Ideally wait a minimum of three weeks before opening and feeding out silage. The fermentation process with the reduction in pH and stabilisation of forage takes anywhere between 10 days to three weeks, although the vast majority of advice suggests waiting up to six weeks before feed out.

Remove only the amount of silage required for feeding. Any silage that is taken out of the face and left in a pile for feeding later or the next day is exposed to air and will start to deteriorate, and the effect on reduced feed value will be greater in warmer weather.

 Using a block cutter or shear grab not only keeps the face tidy but minimises the surface area exposed to air. This keeps the amount of air getting into the silage face to a minimum, so there is less risk of aerobic spoilage. Waste on top of the clamp can be minimised by not pulling back the plastic cover too far and keeping the front edge weighed down. The sheet should not be pulled down over the silage face either. This creates a micro-climate, making conditions more favourable for the growth of yeasts and moulds which will spoil the silage and reduce its feed value.

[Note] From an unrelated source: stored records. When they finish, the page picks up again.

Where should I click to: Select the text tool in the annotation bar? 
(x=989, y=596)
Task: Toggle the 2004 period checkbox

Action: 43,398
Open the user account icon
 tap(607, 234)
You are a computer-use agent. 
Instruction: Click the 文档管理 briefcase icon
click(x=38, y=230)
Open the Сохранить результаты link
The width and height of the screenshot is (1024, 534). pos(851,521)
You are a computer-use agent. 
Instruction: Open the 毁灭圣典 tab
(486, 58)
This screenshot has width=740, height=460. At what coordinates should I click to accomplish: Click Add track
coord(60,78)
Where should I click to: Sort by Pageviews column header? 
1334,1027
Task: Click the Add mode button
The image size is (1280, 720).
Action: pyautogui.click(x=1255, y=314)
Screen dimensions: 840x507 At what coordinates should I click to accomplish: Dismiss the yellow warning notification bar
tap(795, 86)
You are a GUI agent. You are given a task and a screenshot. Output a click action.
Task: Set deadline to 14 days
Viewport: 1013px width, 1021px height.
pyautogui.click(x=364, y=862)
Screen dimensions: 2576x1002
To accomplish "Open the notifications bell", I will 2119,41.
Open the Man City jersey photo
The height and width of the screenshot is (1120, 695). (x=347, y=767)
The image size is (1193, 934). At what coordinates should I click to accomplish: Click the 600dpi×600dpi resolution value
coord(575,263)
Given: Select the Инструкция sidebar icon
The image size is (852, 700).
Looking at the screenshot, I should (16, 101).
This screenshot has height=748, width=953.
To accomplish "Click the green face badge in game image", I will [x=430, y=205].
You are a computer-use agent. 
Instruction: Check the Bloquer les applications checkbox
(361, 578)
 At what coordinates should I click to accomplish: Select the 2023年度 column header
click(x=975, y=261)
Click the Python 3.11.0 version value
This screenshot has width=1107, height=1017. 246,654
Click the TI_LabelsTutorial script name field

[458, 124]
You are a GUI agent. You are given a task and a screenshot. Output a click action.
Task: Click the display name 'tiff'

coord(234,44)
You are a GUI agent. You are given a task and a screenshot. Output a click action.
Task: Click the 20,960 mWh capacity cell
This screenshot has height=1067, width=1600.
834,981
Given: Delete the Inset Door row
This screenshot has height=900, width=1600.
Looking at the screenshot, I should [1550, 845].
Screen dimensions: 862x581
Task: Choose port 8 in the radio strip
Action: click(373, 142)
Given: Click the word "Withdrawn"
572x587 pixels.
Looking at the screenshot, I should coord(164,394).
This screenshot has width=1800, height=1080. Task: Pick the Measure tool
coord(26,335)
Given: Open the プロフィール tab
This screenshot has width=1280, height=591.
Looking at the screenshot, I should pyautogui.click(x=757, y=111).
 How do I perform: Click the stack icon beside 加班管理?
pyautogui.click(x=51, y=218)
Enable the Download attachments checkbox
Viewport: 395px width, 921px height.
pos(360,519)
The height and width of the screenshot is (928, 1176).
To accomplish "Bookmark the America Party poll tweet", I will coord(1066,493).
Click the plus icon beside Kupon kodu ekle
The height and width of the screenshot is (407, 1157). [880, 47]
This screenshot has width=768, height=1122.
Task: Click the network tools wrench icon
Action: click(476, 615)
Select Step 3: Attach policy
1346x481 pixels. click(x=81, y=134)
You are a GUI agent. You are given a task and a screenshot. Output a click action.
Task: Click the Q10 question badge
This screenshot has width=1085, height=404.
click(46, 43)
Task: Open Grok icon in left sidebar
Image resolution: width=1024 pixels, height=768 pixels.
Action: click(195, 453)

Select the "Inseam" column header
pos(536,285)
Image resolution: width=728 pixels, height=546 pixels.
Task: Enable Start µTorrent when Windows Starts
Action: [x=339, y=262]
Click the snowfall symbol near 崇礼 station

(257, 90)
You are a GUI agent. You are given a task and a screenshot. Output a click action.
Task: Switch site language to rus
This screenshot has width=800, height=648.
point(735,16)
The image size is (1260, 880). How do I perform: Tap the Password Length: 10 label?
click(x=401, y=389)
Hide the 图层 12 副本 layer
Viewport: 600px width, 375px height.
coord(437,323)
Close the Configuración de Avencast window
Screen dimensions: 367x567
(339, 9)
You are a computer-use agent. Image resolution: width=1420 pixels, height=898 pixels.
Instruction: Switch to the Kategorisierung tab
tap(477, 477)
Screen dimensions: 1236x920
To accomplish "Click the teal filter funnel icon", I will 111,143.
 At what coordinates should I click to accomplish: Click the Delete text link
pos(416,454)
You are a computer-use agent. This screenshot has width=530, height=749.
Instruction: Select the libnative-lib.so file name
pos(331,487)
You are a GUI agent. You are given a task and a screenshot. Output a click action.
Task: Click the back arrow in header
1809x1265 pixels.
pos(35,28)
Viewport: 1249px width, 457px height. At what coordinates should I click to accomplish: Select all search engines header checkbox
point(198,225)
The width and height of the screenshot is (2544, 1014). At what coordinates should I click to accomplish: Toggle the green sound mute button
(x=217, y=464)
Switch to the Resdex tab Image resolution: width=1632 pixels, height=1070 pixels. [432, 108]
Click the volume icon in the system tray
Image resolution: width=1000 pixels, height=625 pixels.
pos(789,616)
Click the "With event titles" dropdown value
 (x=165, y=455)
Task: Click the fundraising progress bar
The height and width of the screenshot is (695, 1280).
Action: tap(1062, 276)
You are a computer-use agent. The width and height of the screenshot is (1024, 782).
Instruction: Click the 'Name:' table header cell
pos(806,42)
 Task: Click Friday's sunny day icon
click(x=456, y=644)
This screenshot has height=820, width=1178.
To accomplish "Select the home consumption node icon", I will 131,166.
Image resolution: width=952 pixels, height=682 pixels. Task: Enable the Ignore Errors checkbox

Top tips to reduce DM losses at feed out are based on minimising exposure to air with good management of the clamp face:

  • A narrow clamp face is beneficial. Very wide pits can easily be split in two. This will improve keeping quality of the face and provide more flexibility if feeding different cuts or forages.
  • Cross the face quickly, ideally no more than four days especially in warm weather to reduce the time the silage is exposed to air.
  • Use a block cutter to keep a tidy clamp face and avoid air ingress behind the face.
  • Keep the sheet off the face and do not pull it back too far on the top of the clamp.
  • Avoid damage to the plastic cover and make repairs if necessary.
  • Feed out twice a day in hot weather to keep the silage as fresh as possible.
  • Only remove the amount of silage required. Avoid having piles of excess silage sitting on the clamp floor for feeding out the next day as it will heat and spoil.
  • Remove spoilt or visibly mouldy silage and do not feed. There is a risk of mycotoxins that can harm health, affect performance and cause abortion in breeding stock.

Summary

There are a number of steps during the silage-making process where potential losses of valuable nutrients can occur. However these can be minimised with good practice in the following areas:

  • Wilting - do not overwilt and aim for no more than 24 hours. Wilting can be speeded up by tedding the grass immediately after it has been cut.
  • Consolidate the grass well in even, flat layers to achieve high density throughout the clamp and reduce the risk of slippage.
  • Ensure an airtight seal round the edge of the clamp - use side sheets with a minimum 1m overlap with the top sheet and good weight distribution, especially around the edges.
  • Oxygen barrier sheet - use underneath the top plastic cover to reduce oxygen ingress into the top layer of the grass and reduce waste.
  • Clamp face management - use a block cutter and keep a tidy clamp face, not removing more silage than is needed for feeding that day. Aim to cross the face in no more than four days.